● TASK REQUIREMENTS: Copy the portion of the pull request thread below that falls between "HAOCHENYE · 2026-06-16T18:57:33Z" and "value = getattr(model_outputs, key)", inclusive.

Support MTP loss mask_type v1 and multi mtp_config by x54-729 · Pull Request #1919 · InternLM/xtuner

x54-729 · 2026-06-16T15:26:23Z

mtp config example:

model_cfg.text_config.mtp_config = [
    MTPConfig(name="normal", num_layers=TEXT_MTP_LAYERS, share_weights=TEXT_MTP_LAYERS>1, loss_scaling_factor=TEXT_MTP_FACTOR),
    MTPConfig(name="sci", num_layers=NUM_MTP_LAYERS, share_weights=NUM_MTP_LAYERS>1, loss_scaling_factor=NUM_MTP_FACTOR, loss_cfg=SciMTPLossConfig(mask_type="v1"))
]

Refer to HAOCHENYE#2

HAOCHENYE · 2026-06-16T18:57:33Z

        loss = torch.tensor(0.0, device=DEVICE)
        for key in model_outputs.model_fields:
            value = getattr(model_outputs, key)
-            if "loss" in key and isinstance(value, torch.Tensor):


The loss part should be autonomous to the model, rather than being hardcoded here.

HAOCHENYE · 2026-06-16T18:58:39Z

+        mask_type = self.loss_cfg.mask_type
+        if mask_type == "v1":
+            self.process_loss_weight_v1()
+        elif mask_type is not None:
+            raise NotImplementedError(f"Unknown MTP Loss Mask Type: {mask_type}")


The calculation logic of loss should not be hard-coded here; please implement a new loss_context.

● RECORDS SUPPLIED:

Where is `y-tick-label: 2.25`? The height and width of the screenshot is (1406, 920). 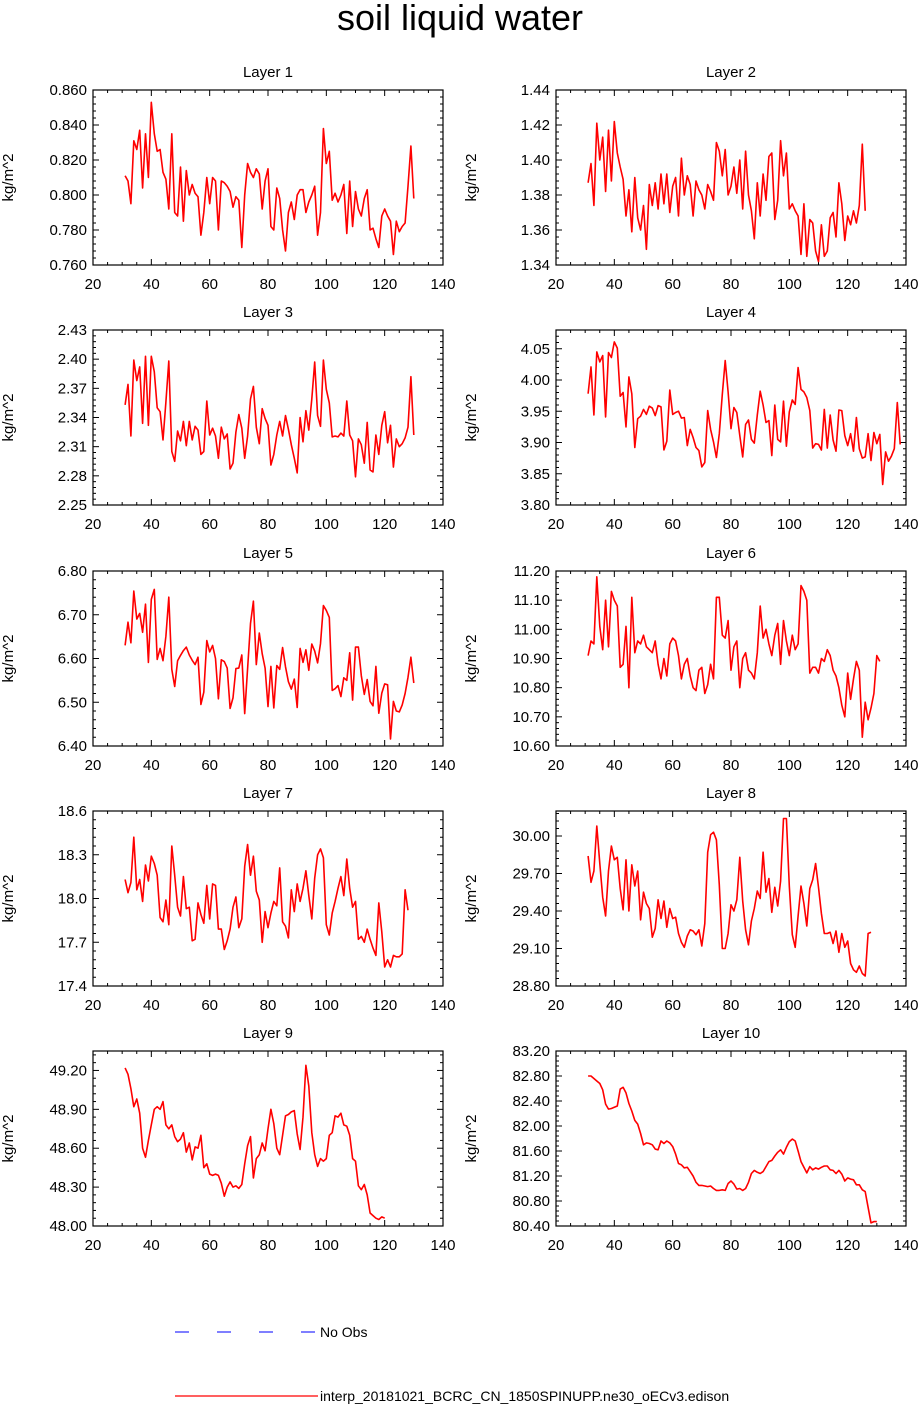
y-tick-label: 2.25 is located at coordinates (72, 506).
==
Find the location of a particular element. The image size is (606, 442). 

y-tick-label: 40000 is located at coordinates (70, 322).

● EXERCISE RESULT:
HAOCHENYE · 2026-06-16T18:57:33Z

        loss = torch.tensor(0.0, device=DEVICE)
        for key in model_outputs.model_fields:
            value = getattr(model_outputs, key)